What do you do when you can’t find a hotel you like? You build a new one, of course. At least, you do if you’re luxury hotelier Christina Ong
What do you do when you can’t find a hotel you like? You build a new one, of course. At least, you do if you’re luxury hotelier Christina Ong.
Frustrated with the corporate feel of chain hotels and the faded grandeur of the capital’s older institutions, Ong decided to start over and go back to the drawing board. The result? The Halkin, discreet luxury in the heart of Belgravia.
The hotel is intimate with just 41 rooms. As soon as you step inside the smart, chic lobby you feel a million miles from the tourist madness of Hyde Park – despite being mere metres away. A handy base for tourist hotspots such as Buckingham palace, The Halkin is just a short cab journey away from the attractions of Soho and the shops of Oxford Street – the perfect London base.
And that’s the key to The Halkin – it really does feel like a sanctuary. Staff speak in hushed tones, the pace is unhurried and décor is warm and natural. Every detail has been thought through and tweaked for guests’ convenience and comfort, from easy to use magnetic keys to curved walls of wood along the hotel corridors (it’s the only hotel I’ve ever stayed in that doesn’t remind me, however fleetingly, of The Shining).
My suite is vast. There’s a spacious living area complete with a to-die-for L-shaped sofa that I wish I could smuggle into my weekend bag, a bed so big that my partner and I barely acknowledge each other’s existence all night (romantic!) and a bathroom that allows two people to get ready simultaneously without ANY arguments over mirror space. Bliss.
The luxury is combined with high tech facilities and one wall is almost entirely given over to control panels with a raft of LED lights controlling your every need and whim. Too hot? Press this. Too dark? This. Want to listen to Desert Island Discs in a bath that’s so large you can swim in it while chatting on the phone and lowering the blinds in the bedroom? Not a problem.

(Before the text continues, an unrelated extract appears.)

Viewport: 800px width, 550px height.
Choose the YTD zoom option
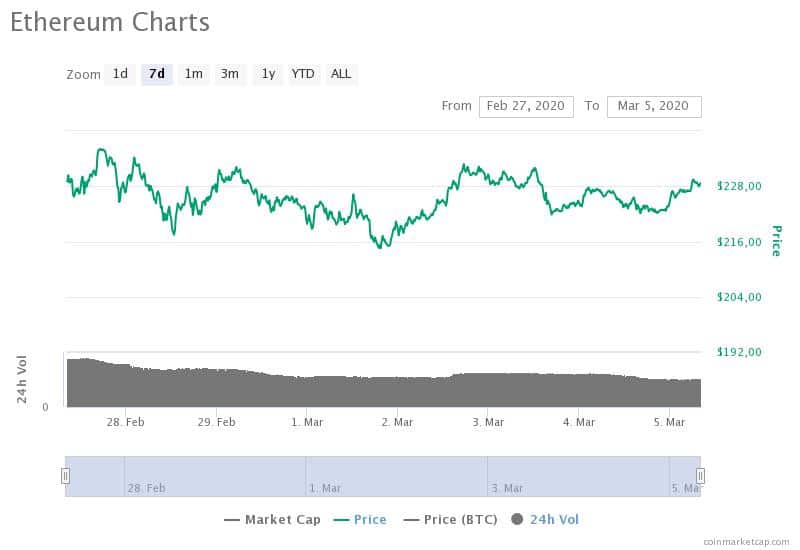click(x=303, y=74)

After a ridiculously good night’s sleep and several more lengths in the bath, we rise ravenous. The dated muted pastel décor of the very 1990s looking breakfast room (think Eldorao) is a surprise but the food is superb. Northern Boy bravely takes on the full English while I have the nicest Bircher museli I’ve ever tasted (and I have made it my life’s mission to test the Bircher museli of hotels from around the world for approximately the last 10 years. Obsessed? Moi?). Toast comes with real honey on the comb. Tea is loose leaved. I am in heaven.
With wonderfully attentive staff, comfort and a service second to none, The Halkin is, in my book, well worth a visit.